Here’s the rub: The world the Republicans are campaigning against doesn’t exist. It hasn’t existed since 2008. In 2013, again, during Obama’s presidency, S&P affirmed America’s AA+ rating and upgraded America’s credit outlook from negative to stable, after being downgraded in 2011 as a result of the Great Recession of 2008. S&P cited “deficit reduction” and reduced borrowing as the reasons.

In other words, though they use Obama’s name, they are campaigning against George W. Bush.

Not to put too fine a point upon it, everything they say needs to be addressed, has been addressed, and with no help from them. Everything the GOP has done since 2008 has either created no jobs at all, or actually cost America jobs, has not reduced the deficit at all, but added to the deficit through tax breaks for the rich.

Apparently, having said that Obama would destroy the economy means that despite all the evidence to the contrary, Obama has destroyed the economy, and that they are therefore in the position of being saviors. But this is cognitive dissonance rearing its ugly head.

A Republican inability to deal with facts does not point to them as the best people to lead. It is the Republican inability to deal with facts that got us into the mess we were in by 2008. And arguably, their tendency to say things that make them feel better about themselves has gotten worse over the past seven years.

This is just more evidence of a complete lack of ethics and a complete disregard of the facts in the Republican Party.

Where Trump is concerned, he asserted in Phoenix that he is a “really smart person,” yet claims of his 4,000-strong rally “This crowd today blows away anything that Bernie Sanders has gotten,” even though Sanders got 10,000 in Madison.

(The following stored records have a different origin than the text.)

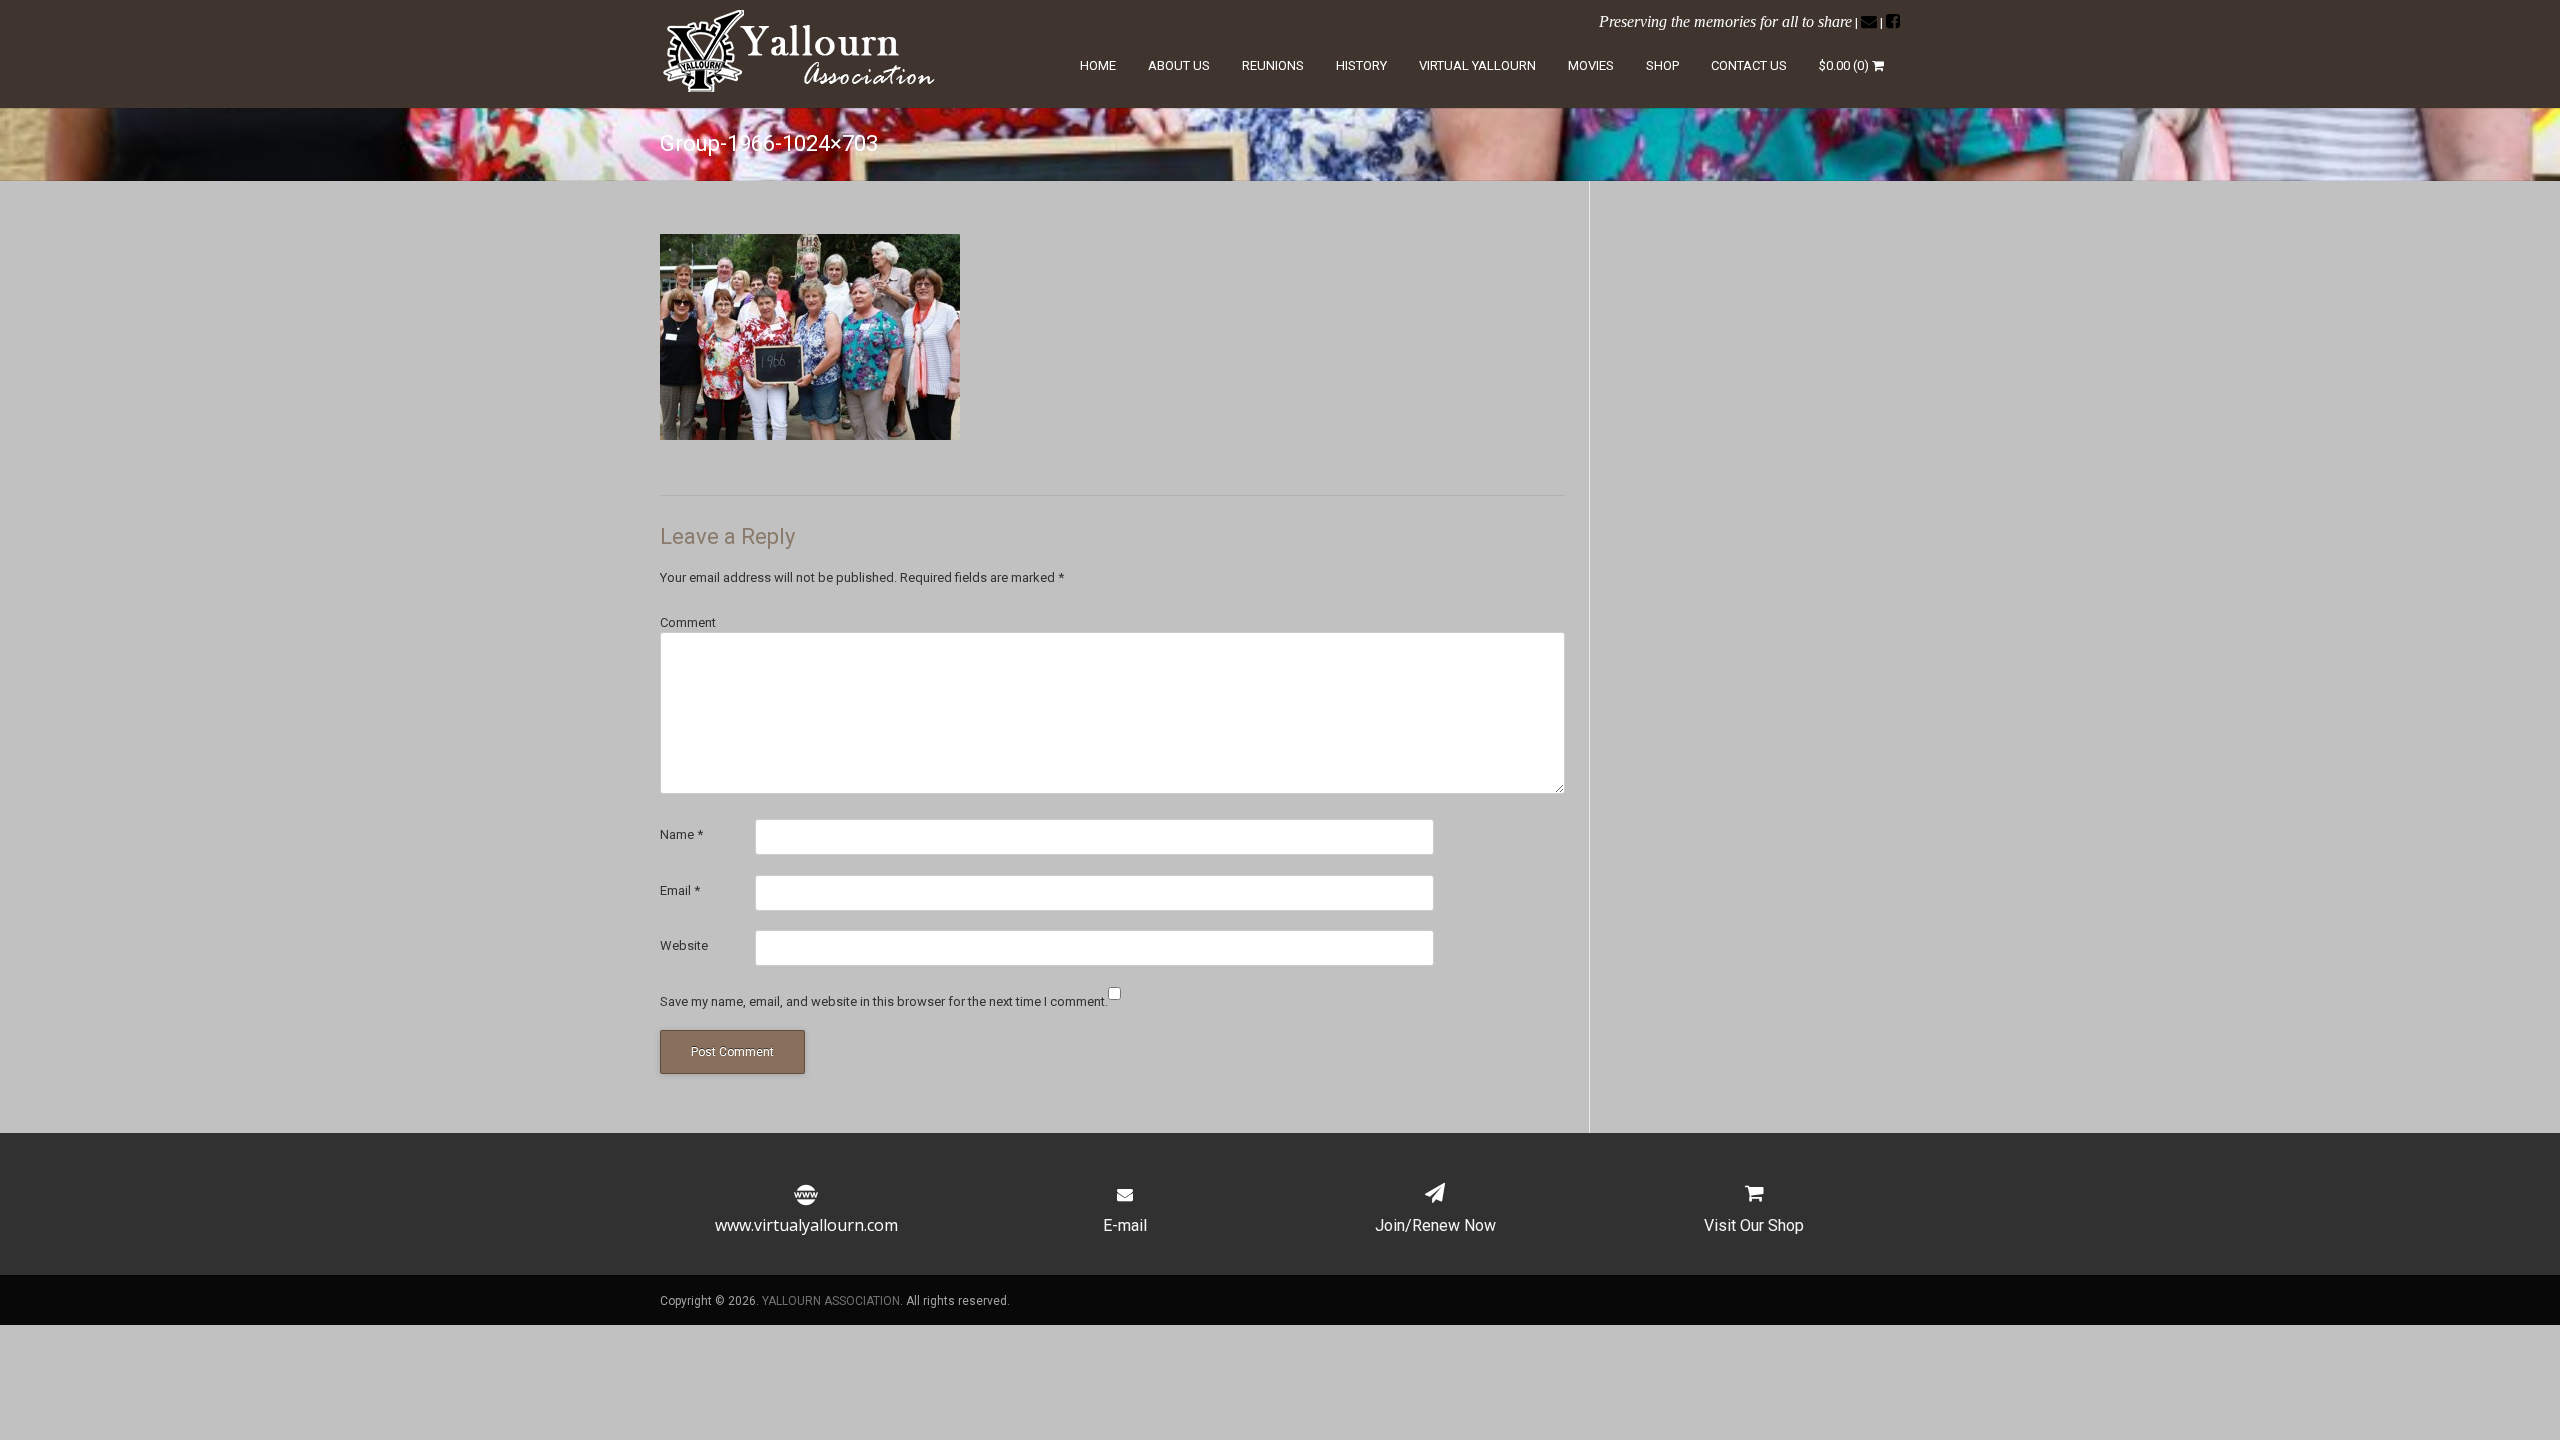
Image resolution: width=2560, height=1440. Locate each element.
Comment (688, 622)
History (1361, 65)
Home (1098, 65)
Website (684, 945)
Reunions (1273, 65)
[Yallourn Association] (802, 87)
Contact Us (1749, 65)
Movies (1591, 65)
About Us (1179, 65)
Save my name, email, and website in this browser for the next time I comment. (884, 1001)
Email (680, 890)
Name (681, 834)
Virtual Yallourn (1477, 65)
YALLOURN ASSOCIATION (831, 1301)
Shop (1662, 65)
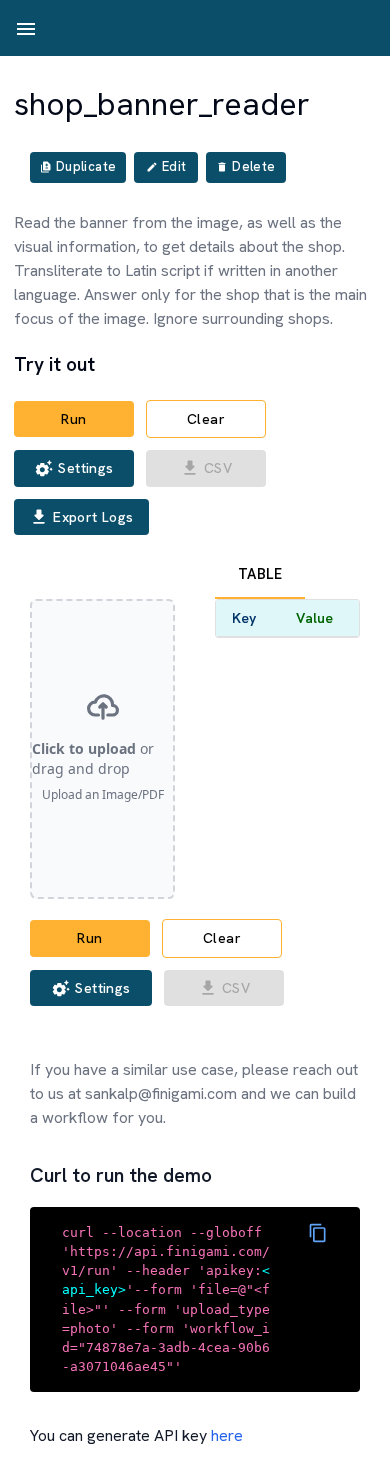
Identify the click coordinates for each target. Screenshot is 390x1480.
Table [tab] (260, 574)
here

I’m not a rich business man, but I know 10,000 is more than 4,000. Bombastically claiming 20,000 for a building that holds 4,000 isn’t a sign that we can trust anything Trump says.

While the Republican Party shrinks into a small-tent, regional cult, he claimed “The silent majority is back, and we’re going to take the majority back, and we are going to make America great again.” Politico points out that for his supporters, “Trump is a straight-talker.”

Being loud and opinionated doesn’t make you a straight-talker. Republicans must learn not to conflate the two. To be a straight-talker, you must remain cognizant of the facts. What Trump is, in fact, is what is called in the vernacular, a “bullshitter.” There is a difference.

And you can tell them apart by looking at the numbers. The Republican base is too lost to ideology and bigotry to notice facts, but they’re out there, they do matter, and the America their candidates are campaigning against no more exists than the country they say they want to take back ever existed.